Saved entries
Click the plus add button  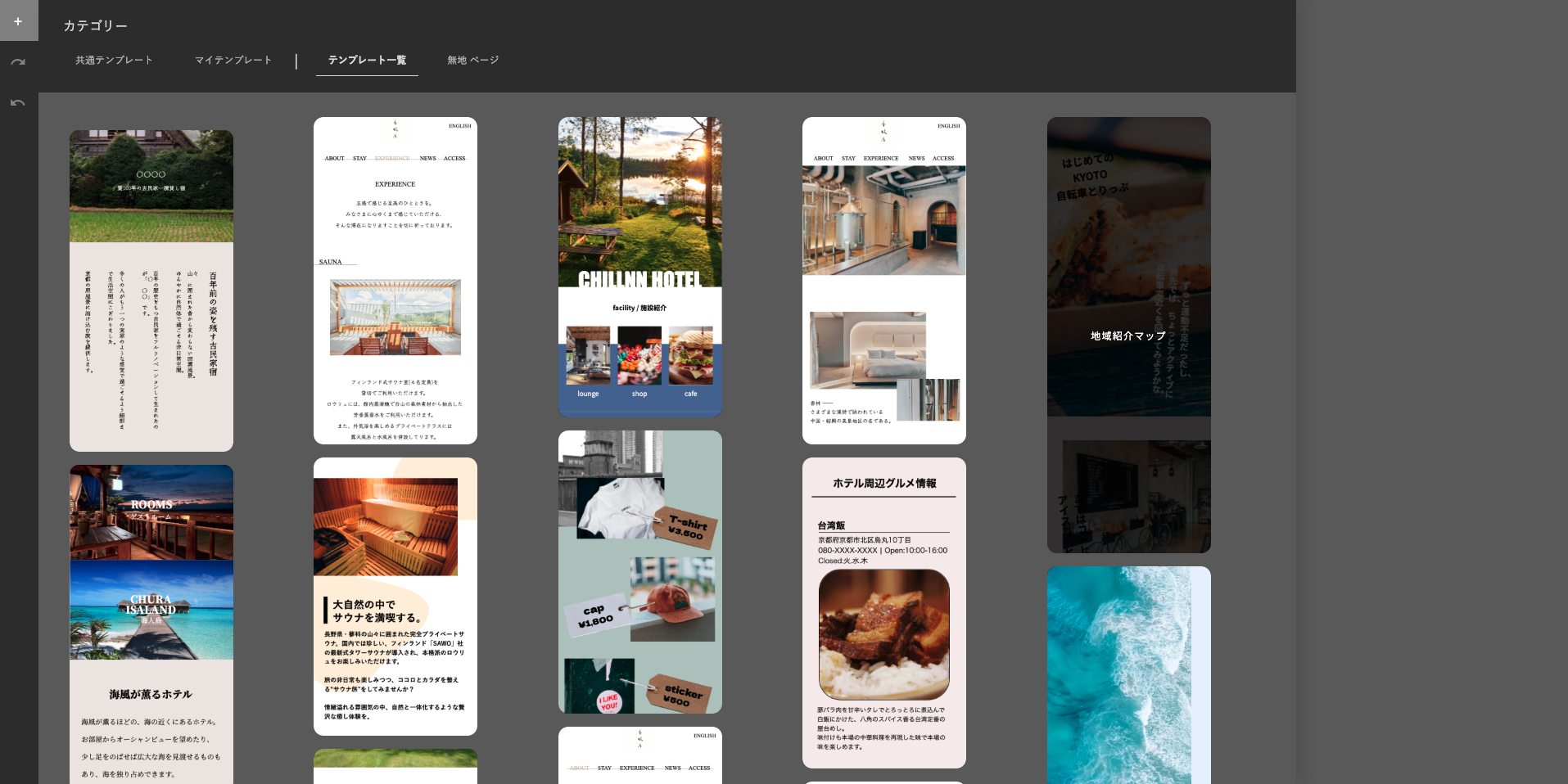pos(18,21)
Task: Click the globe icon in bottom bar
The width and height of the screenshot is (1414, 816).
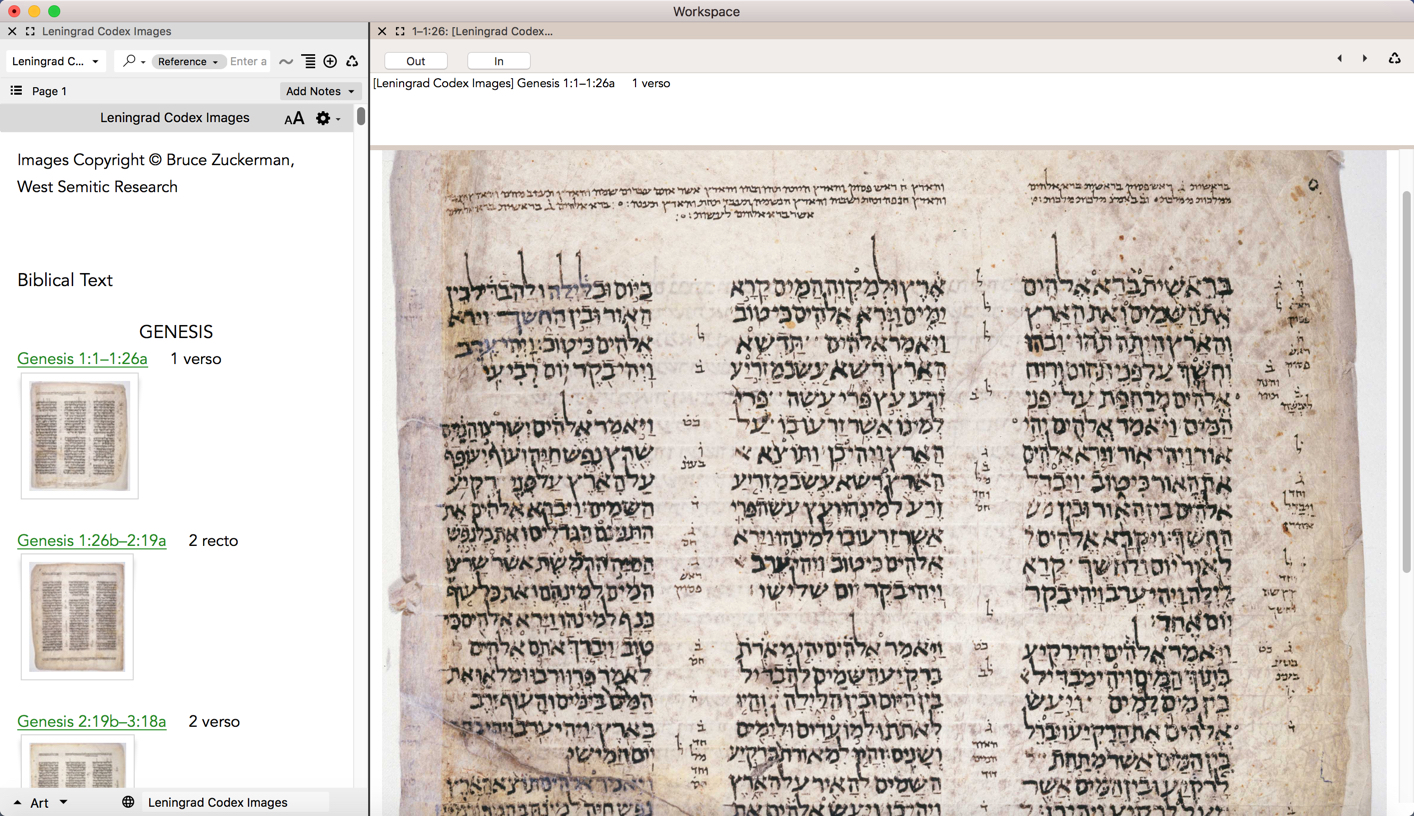Action: (128, 802)
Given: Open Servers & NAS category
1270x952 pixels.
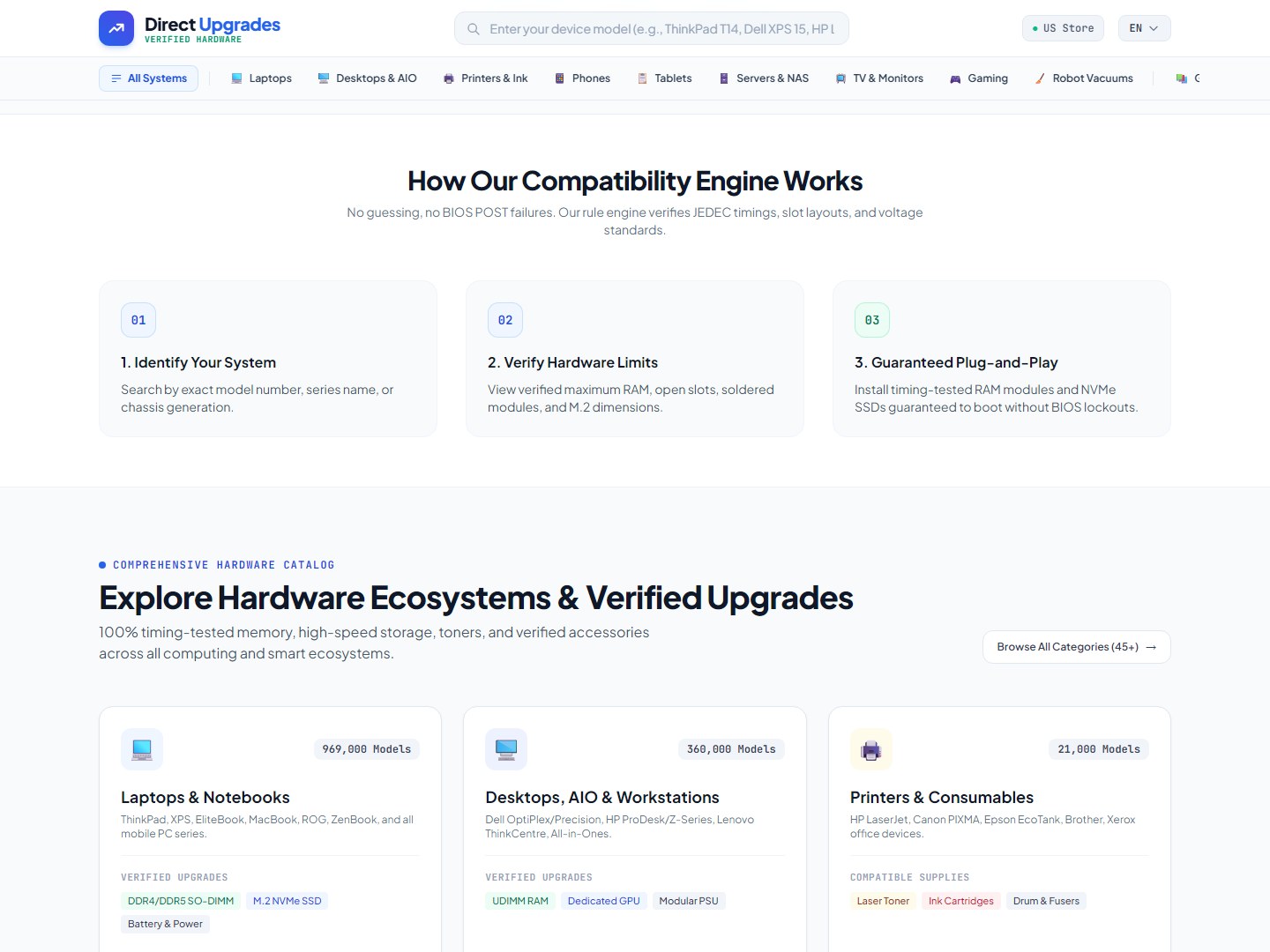Looking at the screenshot, I should tap(764, 78).
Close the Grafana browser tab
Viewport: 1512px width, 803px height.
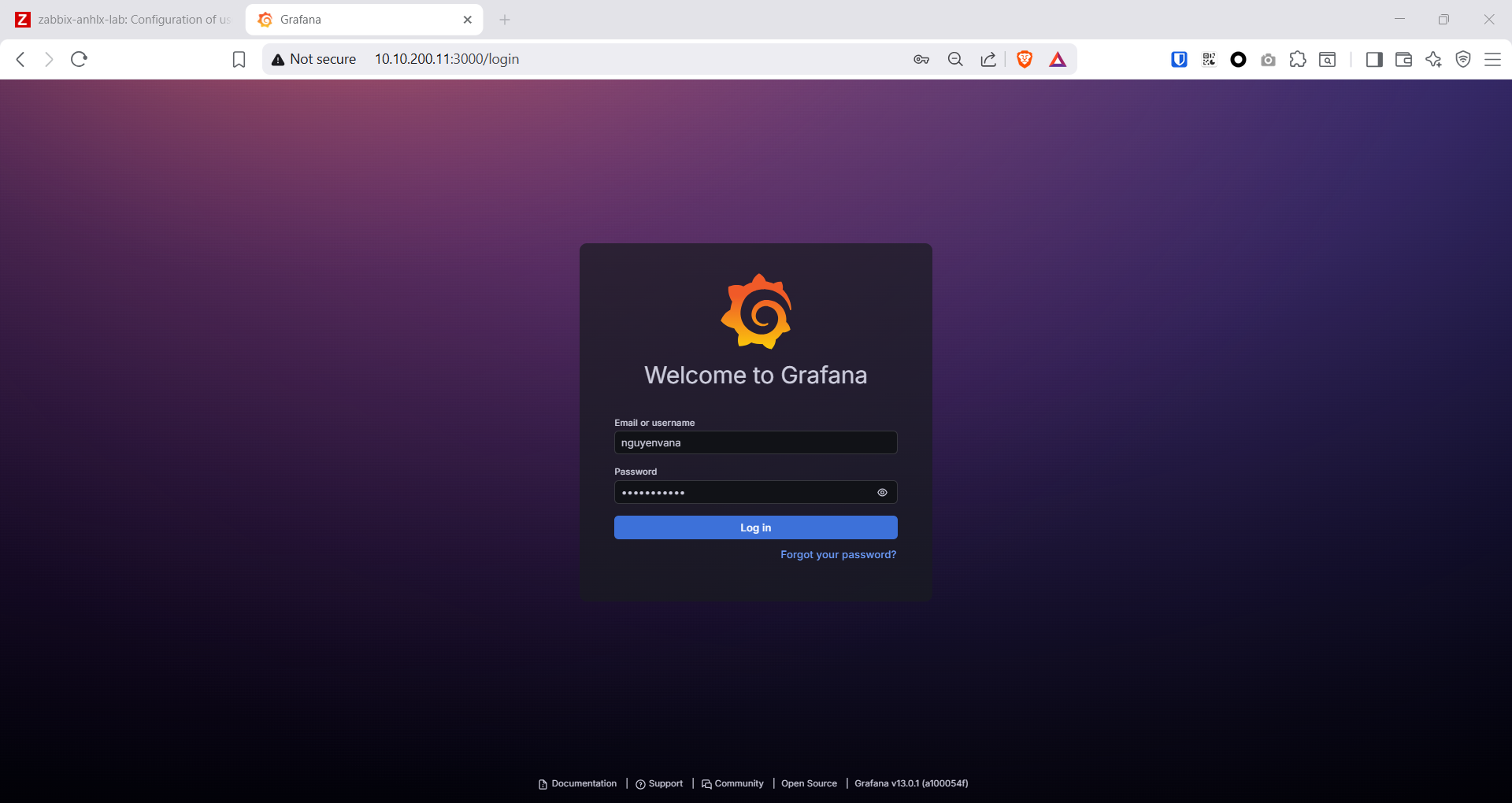point(468,20)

# Exercise
Every line from the one with "Task: Click the globe icon in bottom bar" through the end of the records above belongs in the answer, copied exactly; no picture does.

# Output below
Task: Click the globe icon in bottom bar
The width and height of the screenshot is (1414, 816).
Action: (128, 802)
Given: Open Servers & NAS category
1270x952 pixels.
Looking at the screenshot, I should tap(764, 78).
Close the Grafana browser tab
Viewport: 1512px width, 803px height.
point(468,20)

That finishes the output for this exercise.